Super Hero

Since I was little Tamao-neechan would tell me stories about my parents. They were Super Heroes, she would say. They weren't well known, but still Super Heroes all the same. They travelled around the world, saving millions of people every day.

Ryu-jichan used to tell me about the battles. My mother, he would say, is a scary, scary lady. She would fight with Shikigamis and no one could win a fight against her. My father is gentle, and tries to first talk things out before fighting. He is always smiling when he fights. He uses a katana, Harusame, and fights along side with Samurais. Together, they are unstoppable.

Amidamaru tells me about how they met and how they were when they were little. Amidamaru is the only one who knows how I really feel. He is my best friend. My only friend. Amidamaru knows about my power to read minds and he knows that I have no friends. Amidamaru knows that the kids at school hate me and that I am always fighting with them. I try to hide that from Ryu-jichan and Tamao-neechan. But I can't hide it from Amidamaru. So he is always telling me how I'm just like my parents. How my father wasn't close to his family and didn't have friends, and how I have the same power as my mom and that her parents abandoned her. They were lonely before, but after they met each other… Amidamaru says that after they met each other they weren't unhappy anymore.

They think that telling me about my parents makes me feel better. They left me to save the world. They are strong. They are Super Heroes, saving the world and saving people.

That's what any kid wants, right? Cool parents who save the world! They are just like the people from the Animes and Mangas! Super Heroes! How can I not like that?

Well, I don't. I never told that to anyone, not even Amidamaru. I think he knows that I don't like that much, but doesn't know the entire truth. I always put a fake smile on my face whenever Tamao-neechan and Ryu-jichan are telling me about how my parents are Super Heroes and save the world and yadda yadda yadda.

They think I like hearing all of that. But really, inside I'm angry. Really angry. I'm burning with anger and hate inside. Inside I also feel sad. I hate when they tell me stories about my parents saving the world. I hate it. Hate it, hate it, HATE IT! I hate Super Heroes! So… I also hate my parents, right?

But who are my parents? I don't know. I never met them, and I don't know who they are. I see the parents of my classmates all the time. They pick their children in school, buy ice cream and are always smiling. My parents? I don't know them. No one picks me up from school, and I buy my own ice cream. When we make drawings of our families in our class, I have no one in my drawing to call "mom" and "dad".

And what do I know about them? They are Super Heroes. They save the world. That's it. Maybe that's why Amidamaru started to tell me stories about my parents when they were little. Because up until there they were nothing to me. They were only the two Super Heroes saving the world. Not mom and dad.

And you know what else? I hate the fact they are Super Heroes! It may be selfish of me, but I still hate it! When I see other parents they are always putting their children first. But my parents? They save the world. They are busy saving people they don't even know! I know the world needs to be saved and people need help but… I wish they had chosen me. I wish that when they had the choice, they had chosen me. Isn't that what parents do? Always chose their kids? Because they love them? Then why didn't my parents chose me? Is it selfish to wish to be your parents priority? If so, then I am selfish.

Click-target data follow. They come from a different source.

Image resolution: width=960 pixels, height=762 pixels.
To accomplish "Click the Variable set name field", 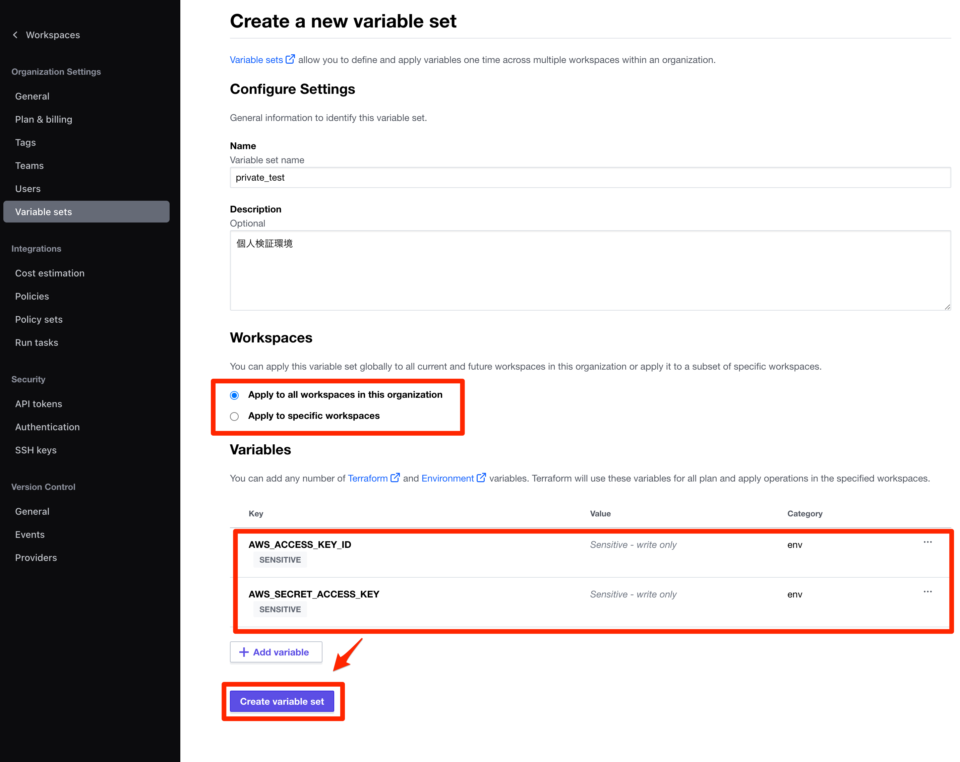I will tap(590, 177).
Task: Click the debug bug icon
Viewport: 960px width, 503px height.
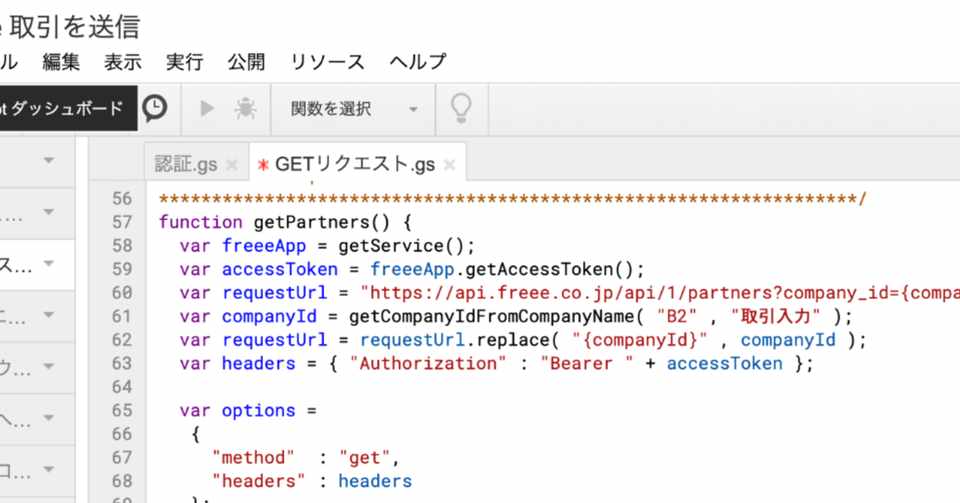Action: pos(245,109)
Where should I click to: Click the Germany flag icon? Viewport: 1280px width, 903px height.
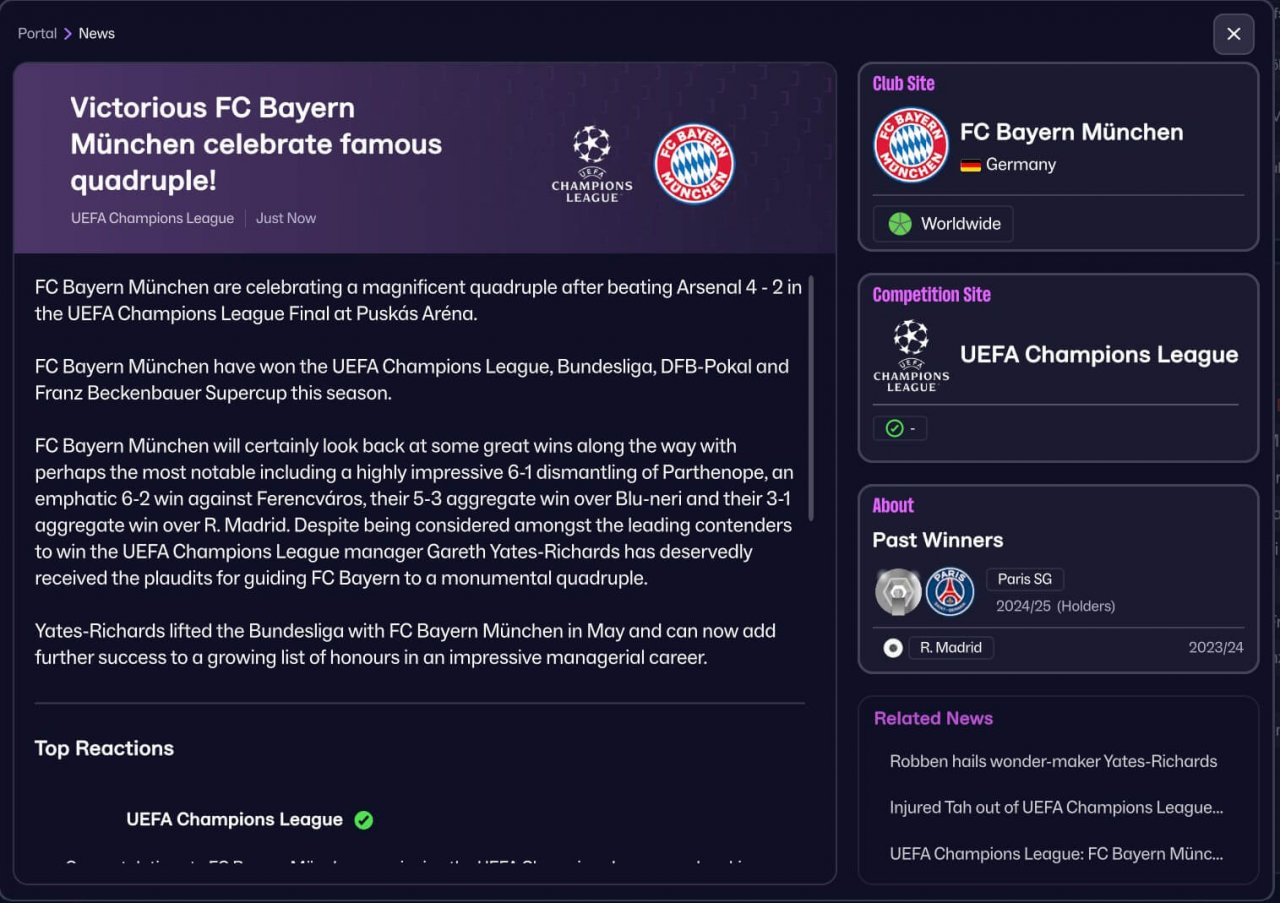tap(970, 165)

I don't know my parents. I have no one to help me when I create an oni. I have no one to draw. I have no one to keep me company when I'm eating ice cream in the park. Just because my parents are Super Heroes. Just because they want to save the world.

So it's true. I hate Super Heroes. Sue me. I wish my Parents weren't Super Heroes. Why?

Because if Super Heroes didn't exist, then I would have my parents with me.


Sorry. This was a really bad attempt of a Hana angst reflection on his parents fanfic. I got the idea while reading a discussion in a forum. We were discussing how would Anna tell Hana about Yoh if she had stayed with him. One user said she didn't believe Anna would call Yoh a hero. I had, at the time, promissed another friend of mine a Hana fanfic (with an actual plot), and one of the things I wanted to write in that fanfic was the idea of Yoh and Anna being Super Heroes saving strangers. So when I read what that user said I just had to write this fanfic. Is possible that later on I do a oneshot based on this one, but I have some other projects before that.

This was a translation of my portuguese fanfic Super Herois. Thanks to the ones who reviewed the original!